Live By The Preference, Die By The Preference

Thanks in part to Jack Kelley, the USA Today reporter recent exposed as a serial fabricator, the backlash to the Jayson Blair backlash has begun in earnest.

To all those who blamed the Blair flameout on affirmative action gone wrong, the backlash backlashers reply, “Gotcha! You blamed Blair’s scandal on affirmative action, but you’re letting Kelley be just one flawed guy. And you claim to oppose double standards!” The latest, and one of the best, examples of this new genre is today’s column by Donna Britt, the Washington Post columnist who regularly covers the race and gender beat.

But where are the hordes of columnists decrying the horrific effects of overambitious white reporters who are too trusted by their editors and shoved into jobs beyond their gifts? In fact, some Kelley co-workers saw him as such a phenom, one whose difficulties handling such pressures took years to expose.

But pundits allowed Kelley to be Kelley: an honesty-challenged individual whose published fairy tales — the most infamous involving severed heads rolling down a street after a bombing — mostly reflected badly on him and his newspaper.

But Blair is black. So he instantly morphed from singular flawed human into the latest example of Black Folks Gone Wrong.

And again:

Nobody felt that Madonna’s once-constant exhibitionism reflected badly on Italian Americans. Or that Britney’s and Christina’s confused sexual machinations suggest young white women are slutty. After the thievery at Tyco and Enron, who turned the question of execs’ ethics into one of race?

Yet black individuals’ problems can’t be their own. They must be part of a flawed black mind-, body- and soul-set that trumps each black person’s uniqueness.

The obvious reply, of course, is that Kelley, Madonna, Britney, Tyco/Enron execs et. al. were not hired because they were Irish or Italian or white. Because they were hired as individuals, their accomplishments and failures can be regarded as their individual responsibilities, and when they screw up they can be fired as individuals.

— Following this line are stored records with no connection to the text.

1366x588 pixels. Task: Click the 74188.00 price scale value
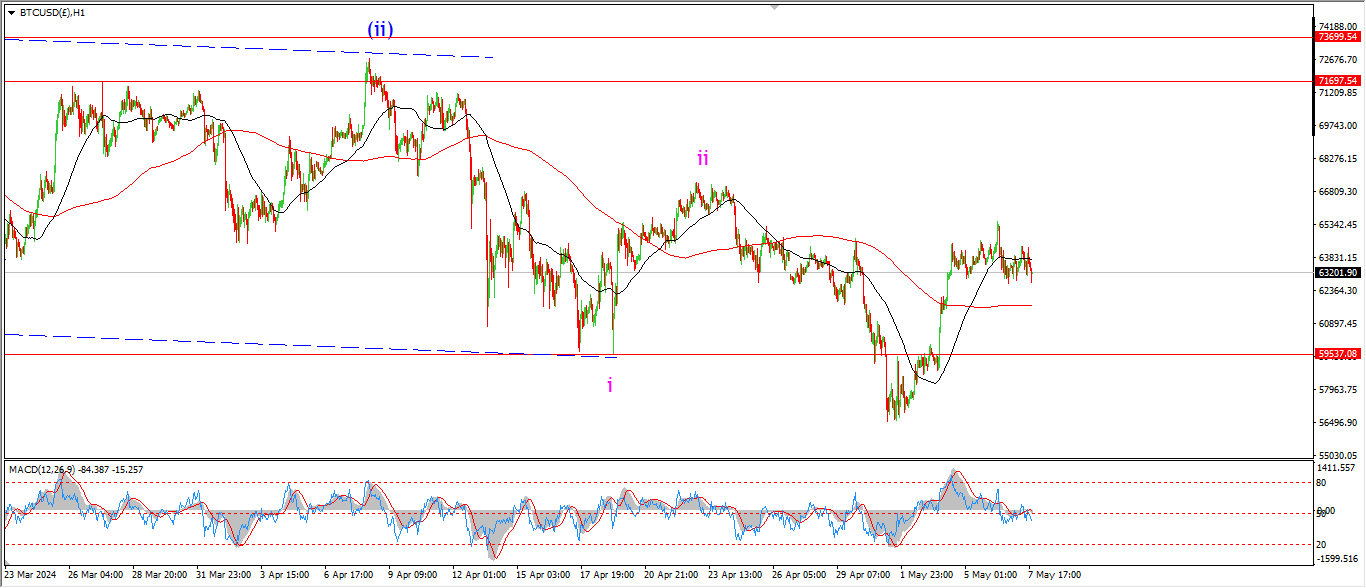tap(1338, 26)
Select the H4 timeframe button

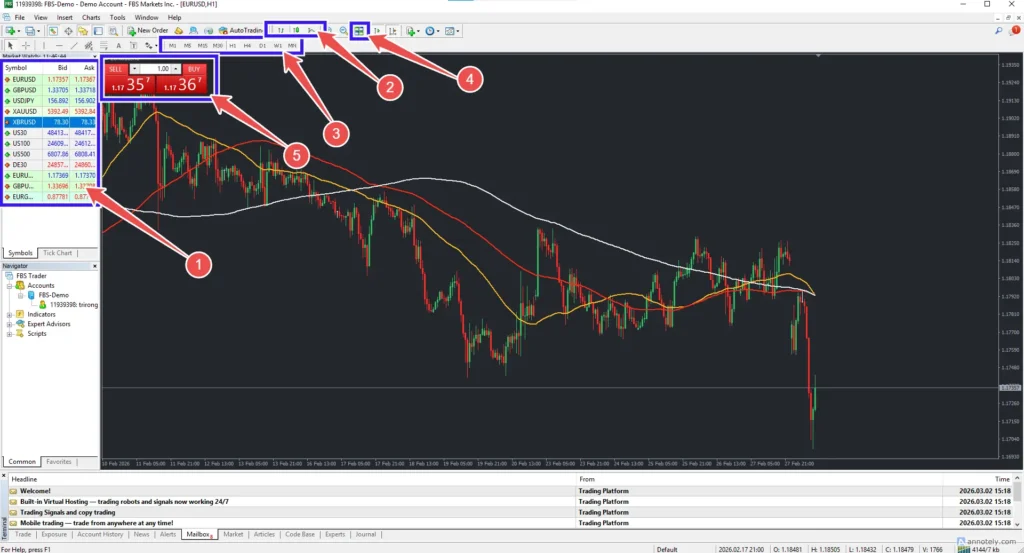(247, 46)
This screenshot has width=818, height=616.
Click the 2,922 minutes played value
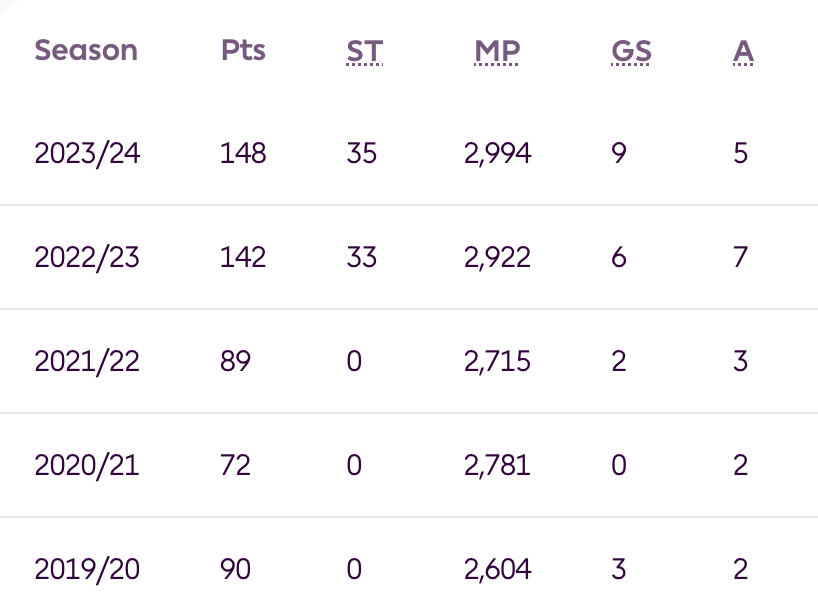[x=498, y=257]
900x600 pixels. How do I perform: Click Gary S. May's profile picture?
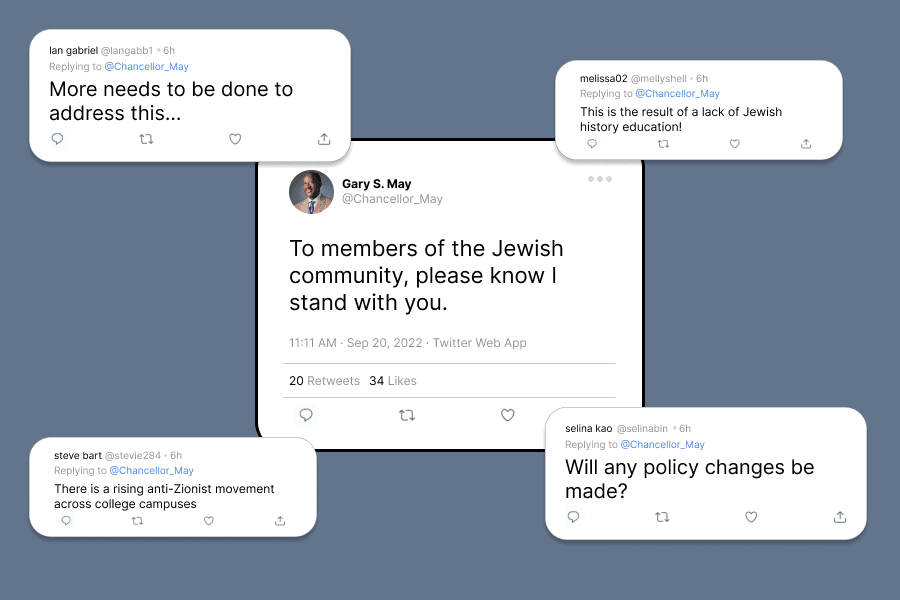point(311,192)
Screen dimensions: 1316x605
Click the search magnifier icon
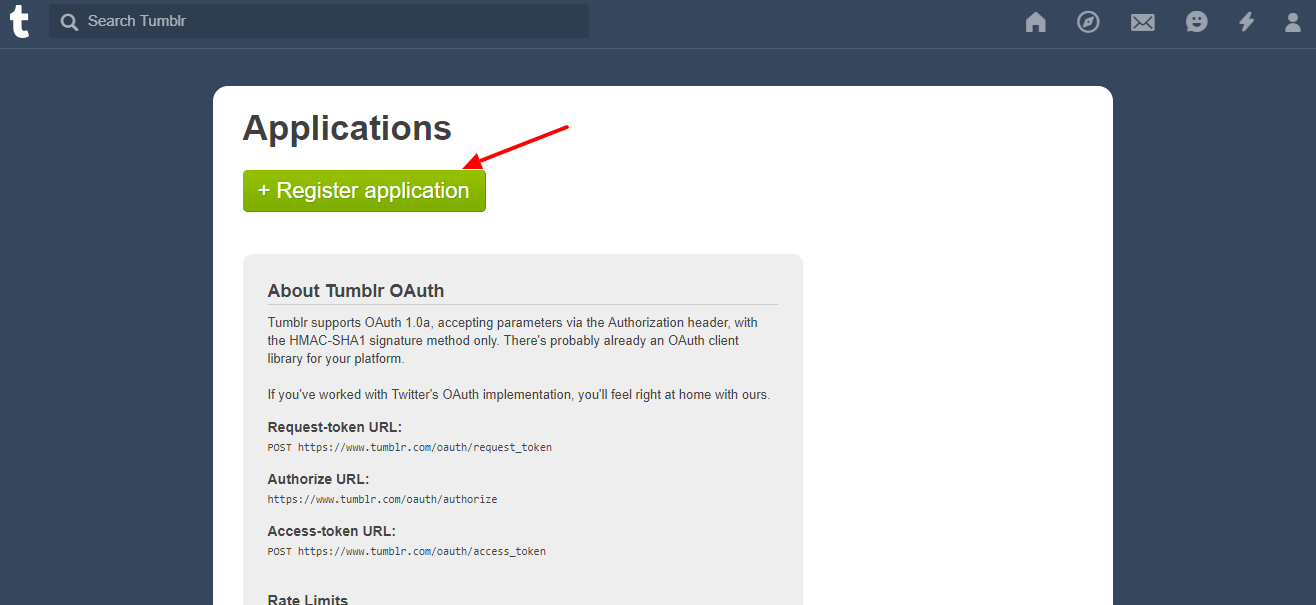coord(69,21)
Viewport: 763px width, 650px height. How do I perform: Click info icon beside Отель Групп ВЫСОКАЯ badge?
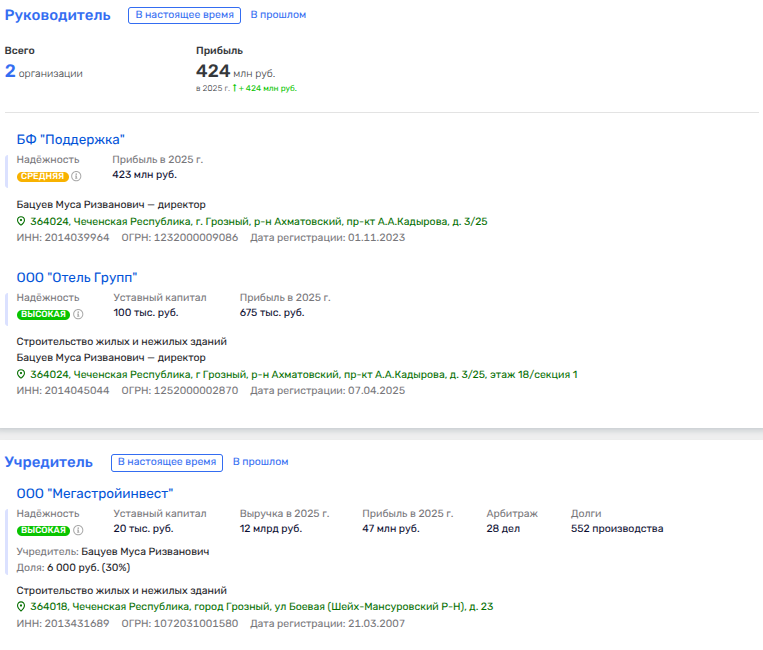point(78,314)
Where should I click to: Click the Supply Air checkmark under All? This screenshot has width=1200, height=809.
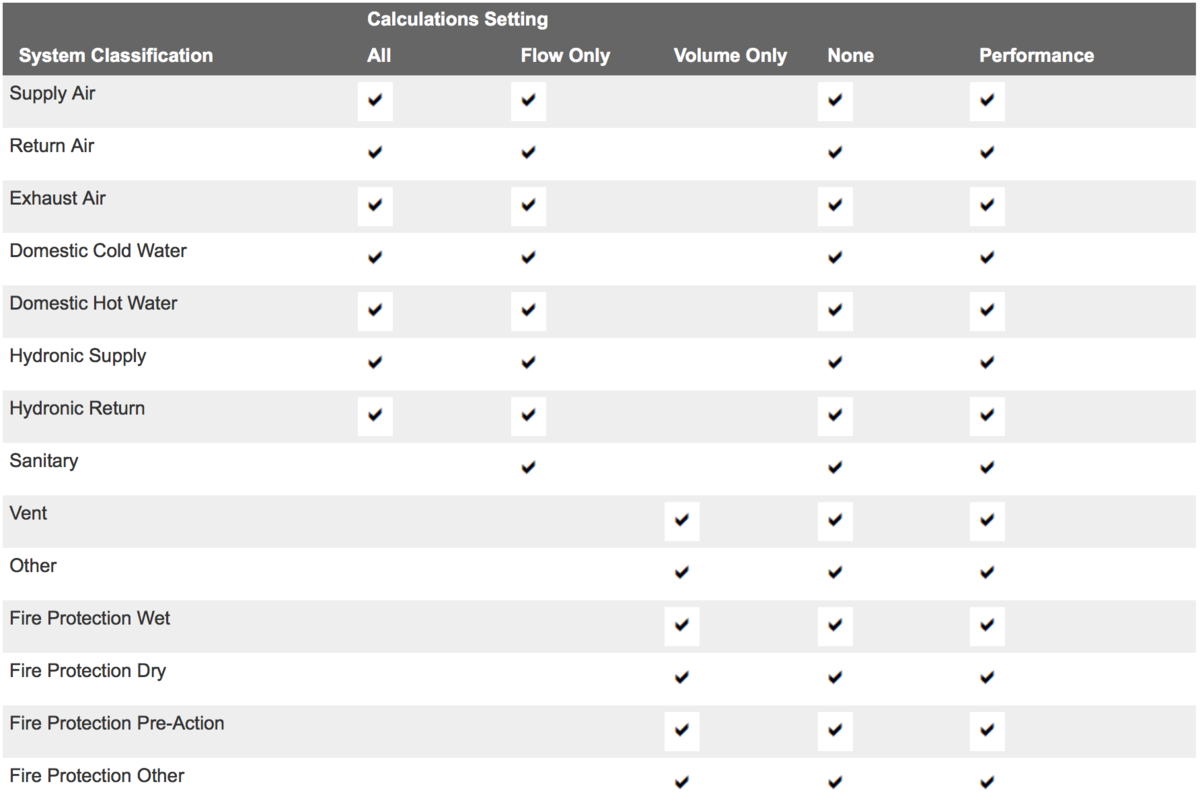pyautogui.click(x=375, y=101)
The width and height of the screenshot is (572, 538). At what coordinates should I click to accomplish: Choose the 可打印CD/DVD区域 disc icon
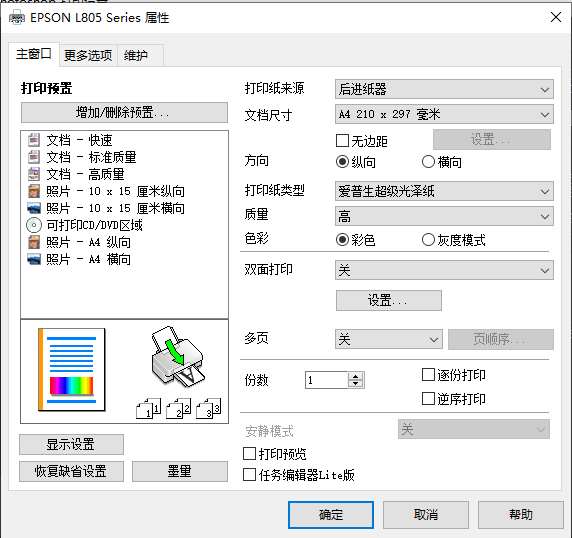pos(34,225)
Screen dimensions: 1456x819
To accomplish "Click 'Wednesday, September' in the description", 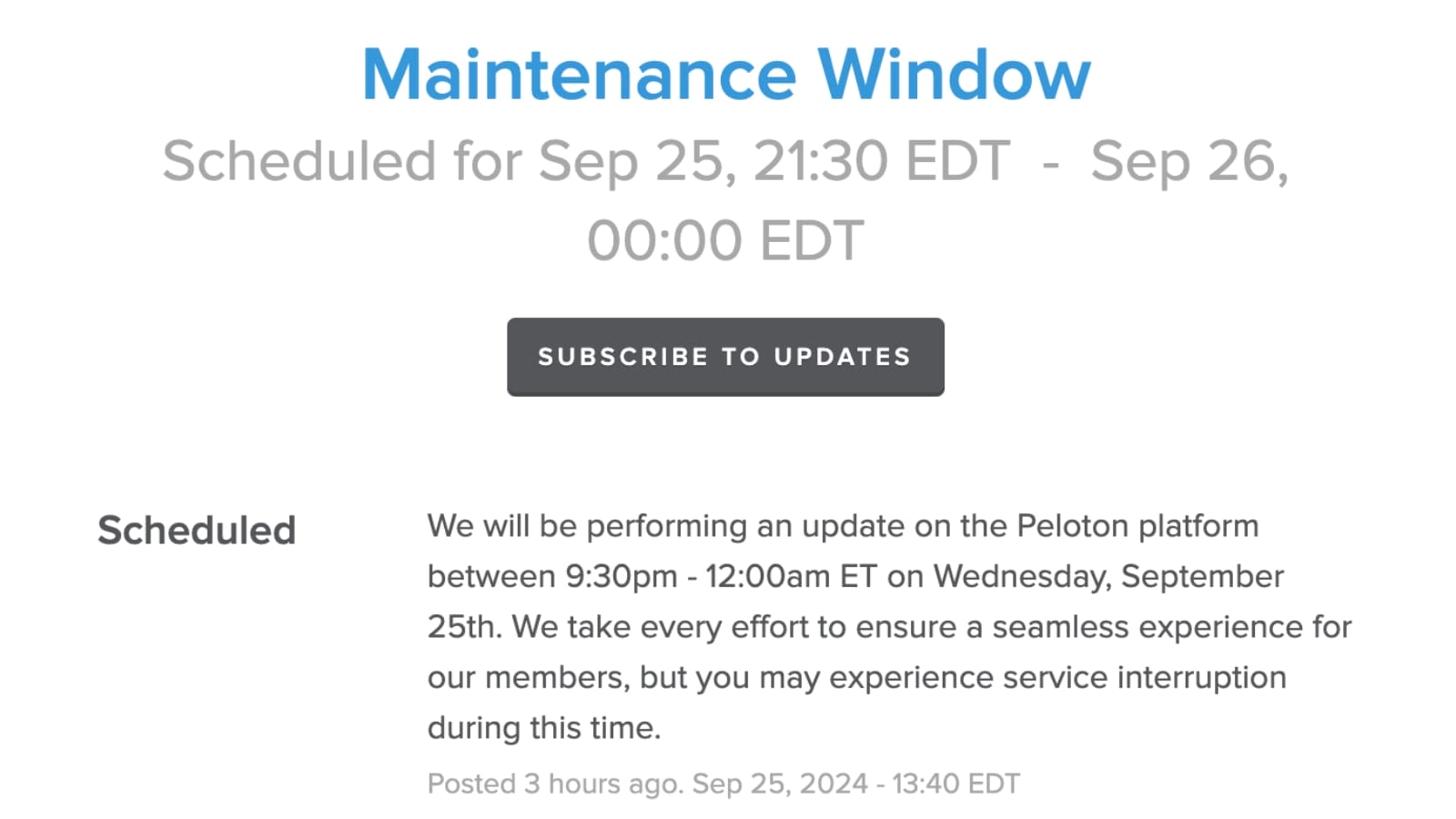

As the Blair affair should have made clear to preferentialists like Britt (but obviously did not), one of the most objectionable aspects of “diversity” is precisely that it precludes treating its beneficiaries primarily as individuals. The whole rationale for “diversity” is that they represent something “different,” and worse, that “difference” has to do with their racial and ethnic identity.

Britt laments that when a black person fails his or her failure is always regarded as a black thing rather than an individual failure, as the result “of a flawed black mind-, body- and soul-set that trumps each black person’s uniqueness.” Insofar as this is true, it is largely because for a generation the Donna Brittians have been proclaiming, first, that there is a “black mind-, body- and soul-set” that all blacks can be assumed to possess, and, second, that unless whites are exposed to the “difference” it represents their education will be woefully flawed and incomplete.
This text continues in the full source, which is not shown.